• **Stated problem**
Copy every entry below word for word, without changing anything.

• **Supplied information**
>> Begin

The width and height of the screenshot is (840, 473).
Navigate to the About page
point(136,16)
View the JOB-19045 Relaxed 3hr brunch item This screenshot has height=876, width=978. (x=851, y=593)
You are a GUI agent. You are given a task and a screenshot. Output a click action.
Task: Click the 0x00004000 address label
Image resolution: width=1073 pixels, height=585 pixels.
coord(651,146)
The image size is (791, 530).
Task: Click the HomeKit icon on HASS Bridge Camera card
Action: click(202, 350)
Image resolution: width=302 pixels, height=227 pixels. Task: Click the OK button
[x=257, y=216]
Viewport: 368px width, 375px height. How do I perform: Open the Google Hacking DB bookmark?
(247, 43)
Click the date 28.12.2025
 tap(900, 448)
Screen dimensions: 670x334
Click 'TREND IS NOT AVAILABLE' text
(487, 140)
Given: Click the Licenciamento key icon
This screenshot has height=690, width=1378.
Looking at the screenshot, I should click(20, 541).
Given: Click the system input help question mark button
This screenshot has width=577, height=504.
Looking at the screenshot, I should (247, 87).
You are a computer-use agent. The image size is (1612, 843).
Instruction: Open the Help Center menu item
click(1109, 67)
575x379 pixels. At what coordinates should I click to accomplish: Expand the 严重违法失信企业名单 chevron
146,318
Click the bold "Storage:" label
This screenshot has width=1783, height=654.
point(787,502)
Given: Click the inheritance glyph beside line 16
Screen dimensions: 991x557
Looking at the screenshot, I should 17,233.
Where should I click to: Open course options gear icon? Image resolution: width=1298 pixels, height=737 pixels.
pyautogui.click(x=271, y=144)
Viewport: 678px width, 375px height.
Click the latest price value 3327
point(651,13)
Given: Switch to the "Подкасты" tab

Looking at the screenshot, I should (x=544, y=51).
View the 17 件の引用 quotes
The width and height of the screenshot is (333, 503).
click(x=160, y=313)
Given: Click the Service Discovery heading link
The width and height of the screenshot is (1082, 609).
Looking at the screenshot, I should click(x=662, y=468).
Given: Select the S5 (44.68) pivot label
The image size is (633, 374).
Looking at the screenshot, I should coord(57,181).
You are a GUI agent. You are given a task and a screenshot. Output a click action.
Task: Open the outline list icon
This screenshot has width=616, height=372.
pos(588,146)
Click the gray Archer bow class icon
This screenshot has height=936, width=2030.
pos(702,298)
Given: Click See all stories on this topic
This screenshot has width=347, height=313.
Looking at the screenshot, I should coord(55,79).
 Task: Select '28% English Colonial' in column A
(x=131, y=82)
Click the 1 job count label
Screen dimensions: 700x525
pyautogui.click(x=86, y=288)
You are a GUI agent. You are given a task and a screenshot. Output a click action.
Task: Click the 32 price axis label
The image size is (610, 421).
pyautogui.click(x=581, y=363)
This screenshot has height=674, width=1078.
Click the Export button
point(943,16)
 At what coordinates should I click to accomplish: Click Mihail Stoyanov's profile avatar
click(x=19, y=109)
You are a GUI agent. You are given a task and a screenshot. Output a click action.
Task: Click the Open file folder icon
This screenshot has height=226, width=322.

>> End

• **Exercise solution**
The width and height of the screenshot is (840, 473).
Navigate to the About page
point(136,16)
View the JOB-19045 Relaxed 3hr brunch item This screenshot has height=876, width=978. (x=851, y=593)
You are a GUI agent. You are given a task and a screenshot. Output a click action.
Task: Click the 0x00004000 address label
Image resolution: width=1073 pixels, height=585 pixels.
coord(651,146)
The image size is (791, 530).
Task: Click the HomeKit icon on HASS Bridge Camera card
Action: click(202, 350)
Image resolution: width=302 pixels, height=227 pixels. Task: Click the OK button
[x=257, y=216]
Viewport: 368px width, 375px height. How do I perform: Open the Google Hacking DB bookmark?
(247, 43)
Click the date 28.12.2025
 tap(900, 448)
Screen dimensions: 670x334
Click 'TREND IS NOT AVAILABLE' text
(487, 140)
Given: Click the Licenciamento key icon
This screenshot has height=690, width=1378.
Looking at the screenshot, I should click(20, 541).
Given: Click the system input help question mark button
This screenshot has width=577, height=504.
Looking at the screenshot, I should (247, 87).
You are a computer-use agent. The image size is (1612, 843).
Instruction: Open the Help Center menu item
click(1109, 67)
575x379 pixels. At what coordinates should I click to accomplish: Expand the 严重违法失信企业名单 chevron
146,318
Click the bold "Storage:" label
This screenshot has width=1783, height=654.
point(787,502)
Given: Click the inheritance glyph beside line 16
Screen dimensions: 991x557
Looking at the screenshot, I should 17,233.
Where should I click to: Open course options gear icon? Image resolution: width=1298 pixels, height=737 pixels.
pyautogui.click(x=271, y=144)
Viewport: 678px width, 375px height.
Click the latest price value 3327
point(651,13)
Given: Switch to the "Подкасты" tab

Looking at the screenshot, I should (x=544, y=51).
View the 17 件の引用 quotes
The width and height of the screenshot is (333, 503).
click(x=160, y=313)
Given: Click the Service Discovery heading link
The width and height of the screenshot is (1082, 609).
Looking at the screenshot, I should click(x=662, y=468).
Given: Select the S5 (44.68) pivot label
The image size is (633, 374).
Looking at the screenshot, I should coord(57,181).
You are a GUI agent. You are given a task and a screenshot. Output a click action.
Task: Open the outline list icon
This screenshot has width=616, height=372.
pos(588,146)
Click the gray Archer bow class icon
This screenshot has height=936, width=2030.
pos(702,298)
Given: Click See all stories on this topic
This screenshot has width=347, height=313.
Looking at the screenshot, I should coord(55,79).
 Task: Select '28% English Colonial' in column A
(x=131, y=82)
Click the 1 job count label
Screen dimensions: 700x525
pyautogui.click(x=86, y=288)
You are a GUI agent. You are given a task and a screenshot. Output a click action.
Task: Click the 32 price axis label
The image size is (610, 421).
pyautogui.click(x=581, y=363)
This screenshot has height=674, width=1078.
Click the Export button
point(943,16)
 At what coordinates should I click to accomplish: Click Mihail Stoyanov's profile avatar
click(x=19, y=109)
You are a GUI agent. You are given a task and a screenshot. Output a click action.
Task: Click the Open file folder icon
This screenshot has height=226, width=322.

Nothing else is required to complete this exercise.